Delays in the program, or an overall scaling back of the number of planes the U.S. plans to purchase could affect Canada. But, given Canada’s planned purchasing schedule, issues could be mitigated, Macdonald said.
“The ramp-up rate of F-35 deliveries were pretty shallow to start with. There was only one aircraft, I think, that was expected to be delivered in 2016 – maybe two – but it was a small number,” he told iPolitics. “So, delaying that a year and bunching up the first couple of years, the first three years into two years, would not be a significant problem, I don’t think.”
That is, he said, as long as the transition from the CF-18 is managed correctly.
But Thursday’s announcement and the news of fewer production planes, could mean the production line will run later than Canada had planned. In that case, says Macdonald, “if Canada still wants to find the bottom of the cost curve for production aircraft, [it] will have to consider procuring aircraft a little later.”
In December, Julian Fantino, the associate minister for national defence, told L’Actualité magazine that in 2013, when Canada decides on the final number of jets it will buy, it may be fewer than the anticipated 65.
While Panetta and Obama did not directly address the F-35 on Thursday, the proposal they presented does put the project in an interesting position, says Philipe Lagassé, defence analyst and assistant professor of public and international affairs at the University of Ottawa.
The new U.S. military strategy emphasizes a need to keep its forces at the edge of innovation and retaining its ability to deter threats and wage war into the 21st century, while at the same time noting a need to cut back financially.
The F-35 straddles a line between the two, says Lagassé.
“On the one hand it’s clearly part of this constellation of high tech forces that you want to maintain. On the other hand, the cost savings and the cost overruns that the program is bringing about may jeopardize it,” he pointed out.
However, he said it seems the strategy emphasizes “high tech and a need for a strong conventional force,” and in so doing “somewhat” protects the F-35.
At the same time, though, says Lagassé, the new U.S. strategy focuses on a particular type of defence policy that Canada is “not at all that well placed to answer quite yet.”
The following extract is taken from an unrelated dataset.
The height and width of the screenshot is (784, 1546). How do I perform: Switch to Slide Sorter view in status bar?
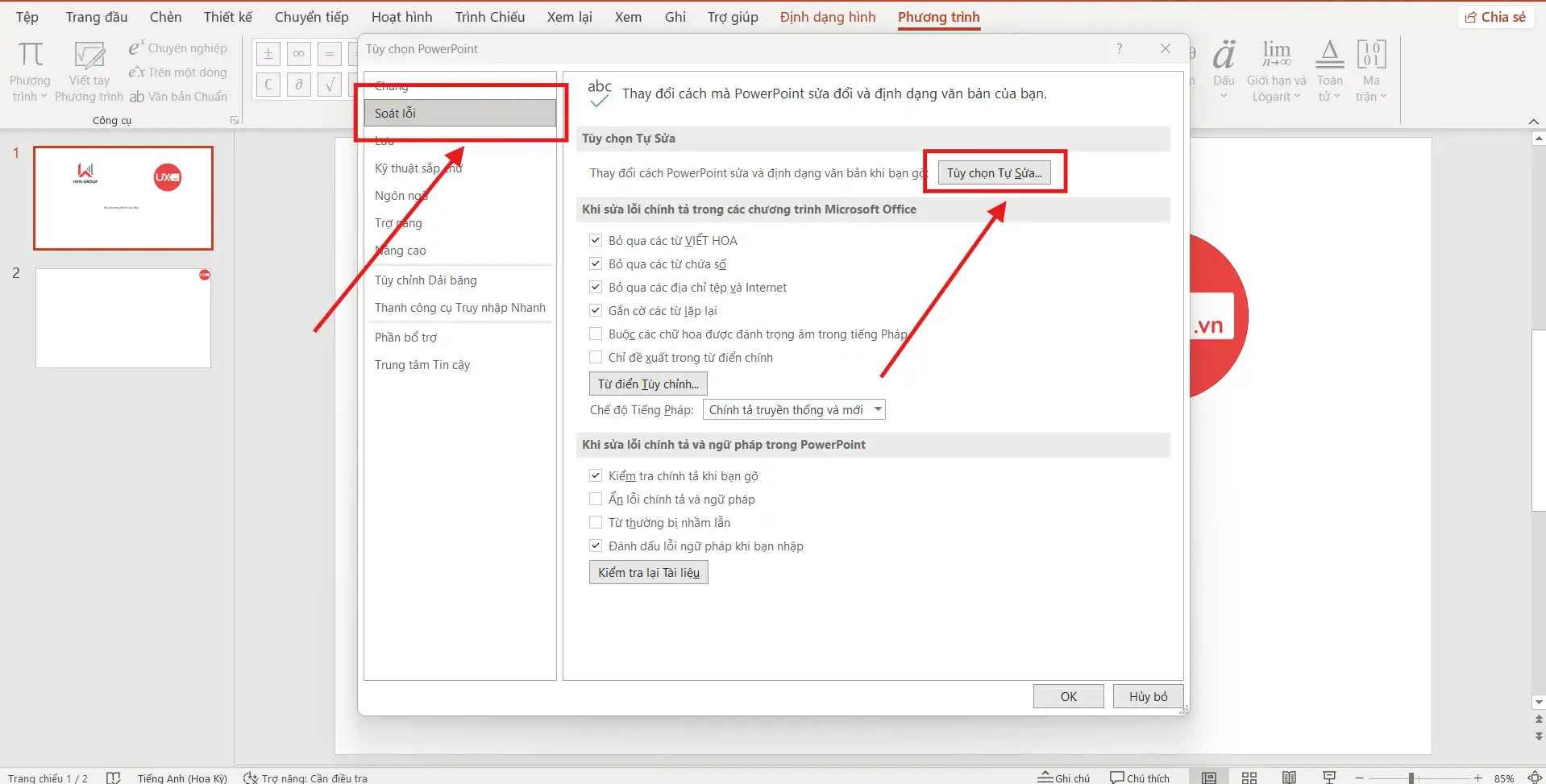[1249, 777]
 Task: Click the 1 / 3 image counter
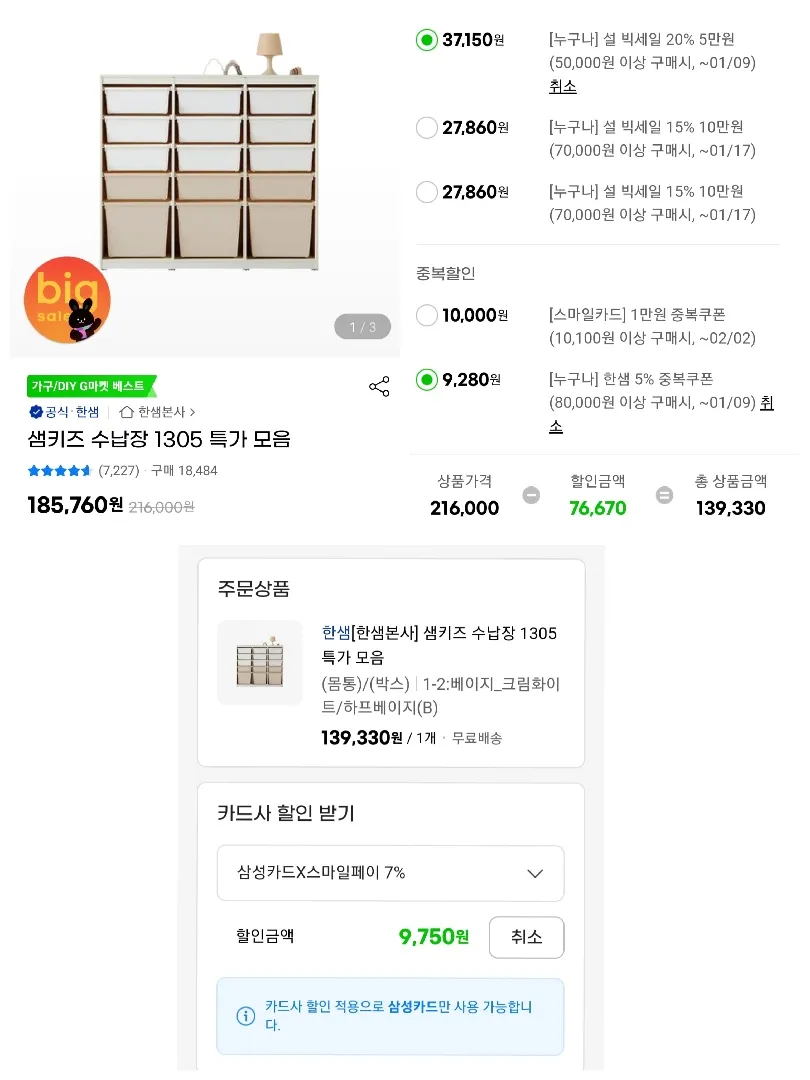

“We’re still trying to do everything under the sun and they seem to be going in a slightly more specific direction,” he said.
That direction, he says, might run more in line with a new NATO strategic concept for smart defence and a pooling of resources or capabilities within the alliance, where rather than nations replicating similar elements, there would be more specialization in certain areas – one country might not acquire the same military hardware as another.
But Canada is not there yet, he says.
Instead, the Canada First Defence Strategy is putting the emphasis on rebuilding the major fleets and maintaining Canadian capabilities across the board, says Lagassé. That’s fine for a small force in theory, as it’s necessary for Canada’s forces to do a number of things, but he wonders whether it is an affordable strategy in the long run.
“Given our own budget constraints, maybe now is the time — when you have the U.S. trying to find major economies, when you have Great Britain as well looking to cut back — it seems to me that now’s the opportune time for Canada and some of its larger allies to say ‘what can we do together, rather than replicate on our own?’” Lagassé said. “Maybe now is the time for Canada to start looking more seriously at what capabilities do we need, and what can we share with who.”
For now, the Conservative government is maintaining its stance on the F-35. For months, Fantino, under questioning from the opposition parties, has told the House of Commons the program is “on track.”
On Thursday, his office told iPolitics the government “remains committed to replacing our aging CF-18s before the end of their useful life. We will provide our brave men and women with the best aircraft available to protect our sovereignty for generations to come.”
“The state-of-the-art F-35 is the best solution to meet the challenges of the 21st Century,” it said in a written statement.
Original Article
Source: iPolitico
That, according to reports in the U.S., means the JSF program, under which the F-35 is being produced, will be restructured yet again.
According to Reuters Thursday, the Pentagon’s new plan could delay production of 120 of the 423 F-35 planes scheduled to be built between 2013 and 2017.
That is the same period when Canada was expected to purchase and begin receiving its first F-35 fighters, and delays could put pressure on its aging fleet of CF-18s.
Delays are not new. In March, U.S. Lt. Gen Mark Shackleford told a U.S. House subcommittee the U.S. Air Force was, even then, not expecting its planes to reach initial operational capability by 2016, as anticipated. Instead, “we currently expect up to a two year delay,” he said.
Lt-Gen. (Ret.) George Macdonald of CFN Consultants – who has worked with Lockheed Martin, the manufacturer of the F-35 – told iPolitics that the Canadian program anticipated some delays in production. However, he said, that allowed time has perhaps “largely been consumed by the perceived delays in the ultimate production of the aircraft that Canada wants to purchase.”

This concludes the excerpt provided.